─── RECORDED INFORMATION ───
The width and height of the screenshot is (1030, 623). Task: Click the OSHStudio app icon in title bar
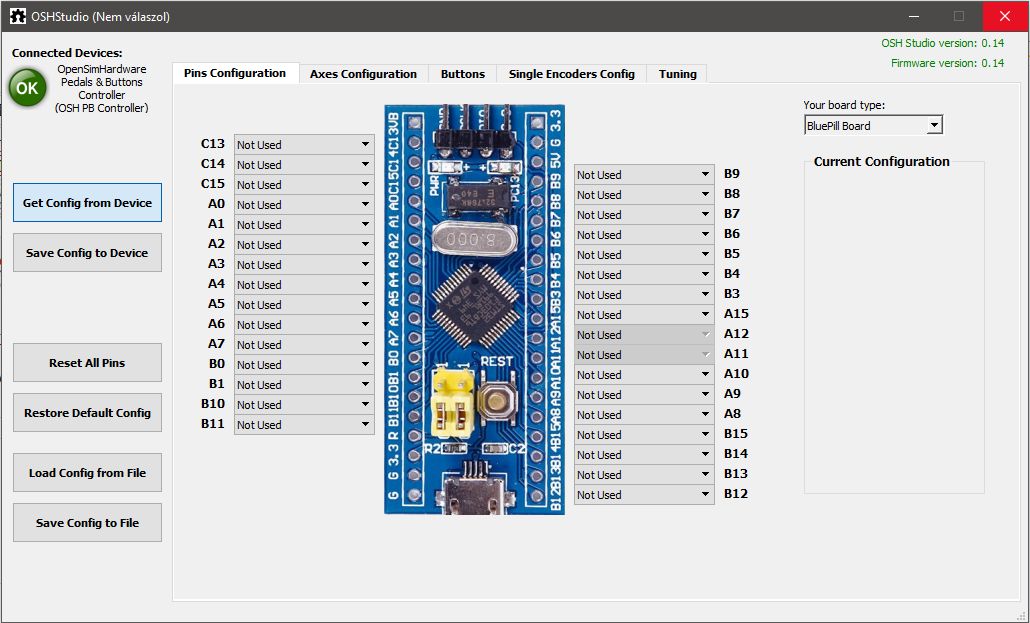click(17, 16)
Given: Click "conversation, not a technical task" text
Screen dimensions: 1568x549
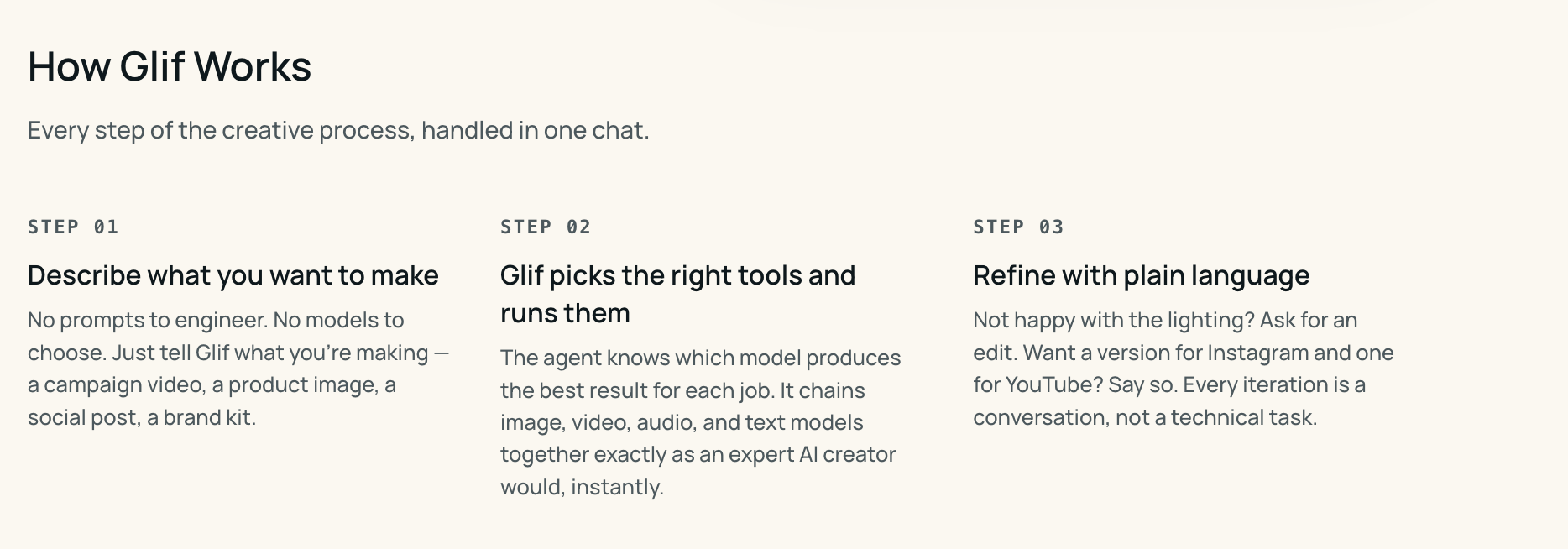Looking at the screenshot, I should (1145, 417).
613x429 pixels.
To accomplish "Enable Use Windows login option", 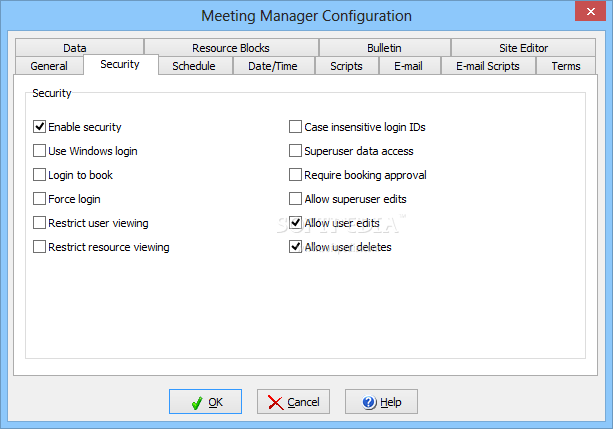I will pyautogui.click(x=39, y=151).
───
INSTRUCTION
Could you retype the records from the beginning up to and including the line with "Looking at the", leaving the pictures out?

COMPLETED TASK
The width and height of the screenshot is (1030, 623). Task: Click the OSHStudio app icon in title bar
click(17, 16)
Given: Click "conversation, not a technical task" text
Screen dimensions: 1568x549
Looking at the screenshot, I should (1145, 417).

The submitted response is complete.